GREENVILLE, Maine — Faced with a declining and aging population and a stagnant economy, many stakeholders in the Moosehead Lake region are taking action to reverse these trends. Making changes to secure a better future over the next decade-plus was the subject of the Moosehead Lake Regional Master Plan Future Think Tank held Thursday and Friday at the Bartley Facility.
Think tank facilitator David Beurle, CEO of the international consulting firm Future iQ, said at the beginning of Friday’s session that the region “is spiraling toward obscurity if you don’t do anything different than what you are doing. There’s a lot at stake with what happens now.”
Based on work done by more than 100 participants during Thursday’s session, Beurle presented a plausible scenario for what the region that includes the towns of Greenville, Monson and Rockwood could look like in 2030, with the goal to have a more diversified economy and a greater number of permanent and semi-permanent residents in 13 years.
The future scenario features a 20-25 percent increase in the population, with 1,000 more residents — many aged 25-44 — as well as more diversity in schools, the workforce and community. All of this is based on attracting 400,000 yearly day and overnight visitors, up from 200,000 currently.
Beurle said other components of the vision would be to maintain the natural and cultural characteristics of the region, have Moosehead Lake become “America’s Crown Jewel” as part of an ongoing branding initiative, and protect the unique environment of the area.
“Ultimately we need to provide you with a plan you can measure,” said Jim Haguewood of Future iQ. The consulting firm is being paid with grant money.
“What we are promoting to you is an asset-based approach to your economy,” he said. “There is a certain lifestyle that’s based upon experiences. We want to identify specifically what makes us unique.”

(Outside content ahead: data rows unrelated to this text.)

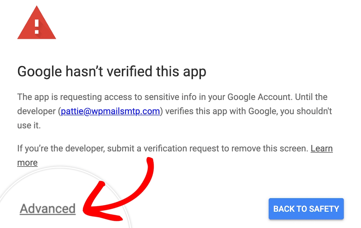Click the word "sensitive" in the warning paragraph
The image size is (361, 228).
click(x=153, y=97)
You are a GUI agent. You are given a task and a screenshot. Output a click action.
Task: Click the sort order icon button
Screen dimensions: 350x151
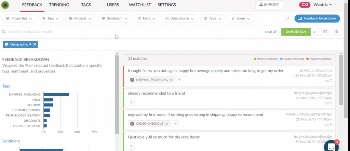tap(288, 18)
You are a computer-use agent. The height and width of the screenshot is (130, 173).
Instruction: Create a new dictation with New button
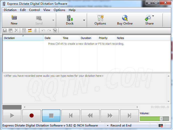pyautogui.click(x=14, y=20)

Haguewood asked the approximately 75 Friday attendees — 80 percent of whom indicated they live within 25 miles of the lake — for some of the top assets across the seasons, such as being the first eco-tourism location based on Henry David Thoreau’s travels in the early 19th century, hospitality, foliage, September’s International Seaplane Fly-In and more.
“How can these assets be leveraged to meet our preferred future?” he asked. “The big idea is we have a diversified product by season — that’s big idea No. 1.”
Once think tank attendees identified various needs on different maps of the region, Beurle said, “Today is clearly not the end of everything,” as data from the think tank will be compiled and distributed and a regional master plan is being readied for release next month.
Haguewood mentioned surveys being conducted by the Piscataquis County Economic Development Council concerning expansion of broadband internet access to the area, which he said ties into the preferred future. “Where do we see gaps, what do we currently have and what needs to be done?” he asked.
Key goals outlined by stakeholders include a fully operational Squaw Mountain Ski Resort and improvements to housing and infrastructure.
“Think about what would be the cascade of activity to get to where you want to be in 2030,” Beurle said. “It’s going to be very important to know where to start and how fast to move.”
He asked those present to serve as ambassadors of the preferred future concept with fellow residents. He also said that the cost of the initiative was not really discussed over the day and a half.
“We know that’s a real issue and it will be part of the conversation going forward,” he said.